I mostly picture this together with the previous idea of markdown output, so that the actual generation in practice is something like:
<system> you are a helpful, harmless, honest software engineer </system> <engineer> a software engineer would create a bare-bones prototype first <code>NEWFILE(main.py) if name=="__main__": print("Hello world"); </code> next run the first draft through code review <command> git pull... </command> now I want to adjust my program so that it can also...</engineer>
This method is really coming from anthropomorphizing the LLM, but since humans are time-linear and not typography-linear, this seems like (a) an easier learning problem (since writing perfect first drafts is harder than drafting and editing), (b) a more honest representation of the human experience, which could help with alignment via ?????, and (c) very useful for projects in practice.
As noted above, simply fine tuning smaller models on small changelist datasets results in worse performance, so it may not be possible to do this retraining without significantly more compute resources. However, having seen this with only a 2048 token context length, small amount of single domain data, and only on 6B models or smaller makes me skeptical.
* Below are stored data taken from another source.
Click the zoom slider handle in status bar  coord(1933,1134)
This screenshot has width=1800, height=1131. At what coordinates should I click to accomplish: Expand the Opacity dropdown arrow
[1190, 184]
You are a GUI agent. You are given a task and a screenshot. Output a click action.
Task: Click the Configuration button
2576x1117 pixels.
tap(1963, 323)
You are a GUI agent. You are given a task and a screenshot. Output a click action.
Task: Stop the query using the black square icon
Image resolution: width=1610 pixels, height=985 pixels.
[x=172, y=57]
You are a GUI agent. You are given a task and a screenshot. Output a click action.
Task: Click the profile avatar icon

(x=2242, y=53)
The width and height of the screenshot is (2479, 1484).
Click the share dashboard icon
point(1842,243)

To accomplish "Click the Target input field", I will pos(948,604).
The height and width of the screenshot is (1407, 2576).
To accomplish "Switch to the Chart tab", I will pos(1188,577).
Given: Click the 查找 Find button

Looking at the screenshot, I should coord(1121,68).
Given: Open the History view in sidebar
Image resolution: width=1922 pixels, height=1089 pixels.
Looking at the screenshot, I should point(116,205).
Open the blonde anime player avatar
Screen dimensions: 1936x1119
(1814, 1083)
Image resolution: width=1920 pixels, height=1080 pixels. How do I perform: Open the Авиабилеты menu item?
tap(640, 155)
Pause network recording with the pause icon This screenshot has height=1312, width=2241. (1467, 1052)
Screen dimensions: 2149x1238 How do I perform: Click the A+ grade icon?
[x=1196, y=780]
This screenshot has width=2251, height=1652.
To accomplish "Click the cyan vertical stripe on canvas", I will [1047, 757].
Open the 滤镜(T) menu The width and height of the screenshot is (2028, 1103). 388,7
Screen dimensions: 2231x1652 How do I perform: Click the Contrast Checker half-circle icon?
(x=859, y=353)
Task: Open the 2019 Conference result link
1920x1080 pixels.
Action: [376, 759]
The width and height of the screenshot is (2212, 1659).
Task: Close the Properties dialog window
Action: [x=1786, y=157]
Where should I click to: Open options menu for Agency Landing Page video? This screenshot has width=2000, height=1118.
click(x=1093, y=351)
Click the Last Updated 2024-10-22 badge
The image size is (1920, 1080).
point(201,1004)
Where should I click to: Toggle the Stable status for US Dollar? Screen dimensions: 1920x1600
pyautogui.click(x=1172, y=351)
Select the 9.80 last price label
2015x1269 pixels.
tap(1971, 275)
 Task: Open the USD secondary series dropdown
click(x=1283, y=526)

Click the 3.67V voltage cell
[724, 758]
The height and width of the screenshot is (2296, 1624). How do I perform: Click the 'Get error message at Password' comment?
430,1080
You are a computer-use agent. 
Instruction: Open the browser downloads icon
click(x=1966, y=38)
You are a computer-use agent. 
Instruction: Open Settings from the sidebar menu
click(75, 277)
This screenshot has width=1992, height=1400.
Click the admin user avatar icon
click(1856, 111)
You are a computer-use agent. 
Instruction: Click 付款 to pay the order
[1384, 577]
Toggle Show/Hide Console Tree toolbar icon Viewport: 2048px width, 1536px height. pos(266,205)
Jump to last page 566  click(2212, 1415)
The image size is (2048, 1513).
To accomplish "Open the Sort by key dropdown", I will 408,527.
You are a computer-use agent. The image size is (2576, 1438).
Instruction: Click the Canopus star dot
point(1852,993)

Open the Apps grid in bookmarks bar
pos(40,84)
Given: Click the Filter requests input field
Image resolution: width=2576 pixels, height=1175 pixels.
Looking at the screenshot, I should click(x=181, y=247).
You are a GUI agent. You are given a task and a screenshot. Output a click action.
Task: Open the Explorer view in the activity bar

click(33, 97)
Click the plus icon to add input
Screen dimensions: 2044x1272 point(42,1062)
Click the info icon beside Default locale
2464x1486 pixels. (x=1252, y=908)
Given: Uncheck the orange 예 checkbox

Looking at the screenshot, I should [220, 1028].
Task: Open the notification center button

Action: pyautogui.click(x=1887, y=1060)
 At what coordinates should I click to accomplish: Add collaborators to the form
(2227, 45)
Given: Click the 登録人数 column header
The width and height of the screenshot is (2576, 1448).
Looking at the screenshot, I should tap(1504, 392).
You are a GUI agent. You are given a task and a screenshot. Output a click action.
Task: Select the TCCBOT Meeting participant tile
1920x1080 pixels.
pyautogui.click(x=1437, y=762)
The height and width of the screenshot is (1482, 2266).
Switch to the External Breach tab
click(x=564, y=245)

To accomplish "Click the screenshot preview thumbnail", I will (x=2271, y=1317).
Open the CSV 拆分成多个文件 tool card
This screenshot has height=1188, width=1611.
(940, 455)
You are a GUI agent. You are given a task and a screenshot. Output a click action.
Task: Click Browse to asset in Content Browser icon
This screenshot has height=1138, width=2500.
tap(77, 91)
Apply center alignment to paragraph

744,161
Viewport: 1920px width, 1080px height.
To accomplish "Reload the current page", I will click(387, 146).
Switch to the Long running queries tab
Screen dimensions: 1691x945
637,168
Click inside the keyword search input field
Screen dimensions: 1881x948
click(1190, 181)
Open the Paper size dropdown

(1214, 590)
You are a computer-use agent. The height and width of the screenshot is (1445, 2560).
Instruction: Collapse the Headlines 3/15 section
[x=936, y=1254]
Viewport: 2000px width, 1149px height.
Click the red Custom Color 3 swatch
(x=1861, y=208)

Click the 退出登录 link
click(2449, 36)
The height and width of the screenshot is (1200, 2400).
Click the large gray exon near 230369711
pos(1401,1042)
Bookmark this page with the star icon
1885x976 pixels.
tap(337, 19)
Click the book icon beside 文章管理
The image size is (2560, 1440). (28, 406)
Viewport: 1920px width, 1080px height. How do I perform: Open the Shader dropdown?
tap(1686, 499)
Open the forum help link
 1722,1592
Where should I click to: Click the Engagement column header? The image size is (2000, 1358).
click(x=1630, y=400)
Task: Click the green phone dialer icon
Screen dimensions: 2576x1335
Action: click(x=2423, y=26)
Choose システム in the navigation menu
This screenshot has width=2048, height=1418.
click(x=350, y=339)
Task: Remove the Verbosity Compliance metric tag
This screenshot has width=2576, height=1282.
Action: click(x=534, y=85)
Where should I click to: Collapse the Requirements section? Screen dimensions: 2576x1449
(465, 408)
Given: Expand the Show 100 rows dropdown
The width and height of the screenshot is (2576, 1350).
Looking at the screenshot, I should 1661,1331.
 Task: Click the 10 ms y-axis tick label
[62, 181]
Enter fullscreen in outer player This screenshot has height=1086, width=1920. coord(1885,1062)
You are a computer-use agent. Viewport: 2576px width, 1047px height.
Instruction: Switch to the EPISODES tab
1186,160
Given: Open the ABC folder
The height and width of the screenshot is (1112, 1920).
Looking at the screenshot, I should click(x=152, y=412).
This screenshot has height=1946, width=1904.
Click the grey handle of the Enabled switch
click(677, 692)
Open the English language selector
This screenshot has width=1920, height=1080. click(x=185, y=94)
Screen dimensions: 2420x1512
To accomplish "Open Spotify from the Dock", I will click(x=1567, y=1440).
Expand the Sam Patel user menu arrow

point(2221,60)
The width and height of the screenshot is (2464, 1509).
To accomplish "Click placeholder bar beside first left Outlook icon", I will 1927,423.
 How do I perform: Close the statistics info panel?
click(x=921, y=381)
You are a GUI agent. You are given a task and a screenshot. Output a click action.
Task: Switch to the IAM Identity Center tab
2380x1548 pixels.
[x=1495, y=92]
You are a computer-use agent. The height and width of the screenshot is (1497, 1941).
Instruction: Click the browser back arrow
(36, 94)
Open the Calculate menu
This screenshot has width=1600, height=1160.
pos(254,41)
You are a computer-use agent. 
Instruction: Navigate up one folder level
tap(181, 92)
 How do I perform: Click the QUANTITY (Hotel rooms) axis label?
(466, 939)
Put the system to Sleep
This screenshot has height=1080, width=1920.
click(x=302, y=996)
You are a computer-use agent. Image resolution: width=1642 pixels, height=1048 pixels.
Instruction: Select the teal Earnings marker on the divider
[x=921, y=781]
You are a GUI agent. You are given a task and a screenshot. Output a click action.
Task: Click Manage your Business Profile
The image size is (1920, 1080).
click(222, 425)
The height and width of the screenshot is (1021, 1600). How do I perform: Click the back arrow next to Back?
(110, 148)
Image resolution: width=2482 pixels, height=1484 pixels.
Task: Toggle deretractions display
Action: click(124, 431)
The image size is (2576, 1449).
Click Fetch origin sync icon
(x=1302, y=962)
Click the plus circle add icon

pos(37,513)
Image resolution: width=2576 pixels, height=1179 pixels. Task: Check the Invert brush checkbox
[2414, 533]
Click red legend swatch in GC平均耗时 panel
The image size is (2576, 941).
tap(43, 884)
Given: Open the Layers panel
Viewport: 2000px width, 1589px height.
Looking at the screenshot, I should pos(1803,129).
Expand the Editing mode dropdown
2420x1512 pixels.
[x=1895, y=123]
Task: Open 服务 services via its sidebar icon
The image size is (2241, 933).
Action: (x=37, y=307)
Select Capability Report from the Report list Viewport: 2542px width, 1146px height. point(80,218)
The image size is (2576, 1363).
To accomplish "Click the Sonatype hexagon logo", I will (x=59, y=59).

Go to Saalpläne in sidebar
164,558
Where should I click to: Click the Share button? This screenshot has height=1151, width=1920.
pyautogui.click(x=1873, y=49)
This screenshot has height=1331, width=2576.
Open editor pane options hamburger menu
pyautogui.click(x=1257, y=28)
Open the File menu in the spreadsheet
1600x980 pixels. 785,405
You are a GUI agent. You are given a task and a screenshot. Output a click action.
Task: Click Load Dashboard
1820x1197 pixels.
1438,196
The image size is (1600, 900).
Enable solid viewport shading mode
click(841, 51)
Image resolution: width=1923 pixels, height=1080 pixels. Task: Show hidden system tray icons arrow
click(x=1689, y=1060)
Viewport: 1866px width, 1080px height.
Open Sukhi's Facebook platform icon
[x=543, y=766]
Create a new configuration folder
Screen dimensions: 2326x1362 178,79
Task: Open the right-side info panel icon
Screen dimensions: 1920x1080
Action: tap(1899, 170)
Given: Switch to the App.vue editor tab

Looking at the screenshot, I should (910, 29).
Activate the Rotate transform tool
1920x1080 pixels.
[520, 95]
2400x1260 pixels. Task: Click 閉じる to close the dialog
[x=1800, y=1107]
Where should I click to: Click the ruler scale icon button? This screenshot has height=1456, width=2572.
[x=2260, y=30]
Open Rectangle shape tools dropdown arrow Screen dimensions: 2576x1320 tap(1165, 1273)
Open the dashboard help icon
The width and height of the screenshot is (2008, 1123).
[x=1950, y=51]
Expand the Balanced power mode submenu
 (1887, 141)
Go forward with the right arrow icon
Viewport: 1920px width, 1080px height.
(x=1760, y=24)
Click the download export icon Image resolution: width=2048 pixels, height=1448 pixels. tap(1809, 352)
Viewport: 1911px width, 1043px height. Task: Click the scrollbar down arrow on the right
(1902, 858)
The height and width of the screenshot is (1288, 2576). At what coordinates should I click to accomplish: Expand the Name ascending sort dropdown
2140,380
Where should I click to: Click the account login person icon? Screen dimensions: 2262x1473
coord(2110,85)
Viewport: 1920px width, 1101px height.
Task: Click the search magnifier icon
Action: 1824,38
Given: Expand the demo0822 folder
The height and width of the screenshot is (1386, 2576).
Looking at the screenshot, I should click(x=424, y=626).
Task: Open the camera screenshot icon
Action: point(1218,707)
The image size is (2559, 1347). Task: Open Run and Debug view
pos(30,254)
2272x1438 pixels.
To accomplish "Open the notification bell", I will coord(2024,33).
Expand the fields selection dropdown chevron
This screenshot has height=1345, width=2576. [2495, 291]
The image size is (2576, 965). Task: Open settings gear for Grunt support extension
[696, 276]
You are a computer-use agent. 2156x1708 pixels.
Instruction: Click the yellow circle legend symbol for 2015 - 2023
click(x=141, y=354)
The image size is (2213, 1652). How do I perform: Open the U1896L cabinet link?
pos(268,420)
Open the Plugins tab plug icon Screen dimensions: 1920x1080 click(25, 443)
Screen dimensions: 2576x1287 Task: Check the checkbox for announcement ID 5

The context length seems like the biggest limitation of the diff model, since generating small diffs on a large context seems like the most interesting problem for larger models.
All of that said, I don’t have a strong intuition for whether ideas that work well for large models will show promise in smaller models; this may be fundamental to the field (especially when large models can cost $millions to train fully).
And aside from that, I don’t see how this method would be helpful for understanding or demonstrating misalignment in the 2027 scenario.
Schooling-Based evaluation benchmarks
The third idea that I have enough detail in my head to write down is, effectively, to use school curricula and existing tests and answer keys as an evaluation benchmark for LLMs. This is inspired mostly by my discovery that LLMs are not reliable at even basic grammar tasks such as identifying every verb in a sentence along with its subject and object.
I see a lot of hype about LLM benchmarks using extremely difficult problems that can only be solved correctly by specialized scientists, but for any software engineering application it’s much more important to have reliable results than it is to have slightly more insightful results. I would like to see LLMs evaluated to get 99%+ on elementary school vocabulary and grammar tests, rather than asking them to bump their graduate-level exam scores from 84% to 85%.
I originally investigated this as a way of looking into fact-checking, because I think having reliable and convincing notions of truth that are grounded in observation and validation is important. I still believe that, and having more robust tools for explanations and grounding in earlier models would help with some 2027 scenarios, such as helping Agent-3 monitor misalined-Agent-4.
However I think my intuition is pulling me toward this being more useful as a way of understanding models sand-bagging, and for building public consensus around use of AI. I think (public) capabilities discussions often get bogged down because people’s experiences with LLMs are so varied, because LLMs are so sensitive to inputs and unreliable at certain basic tasks. Increasing this reliability should help both with reducing the noise inherent in evaluating sandbagging, and could shore up reliability of basic tasks, which might make LLMs better able to take on certain kinds of work.
All of this feels better in my head than the persuasive case is coming out, so I think I need to update a little bit away from this being a productive line of attack. I also feel like I haven’t gotten to the root of it, so it’s something to get back to later.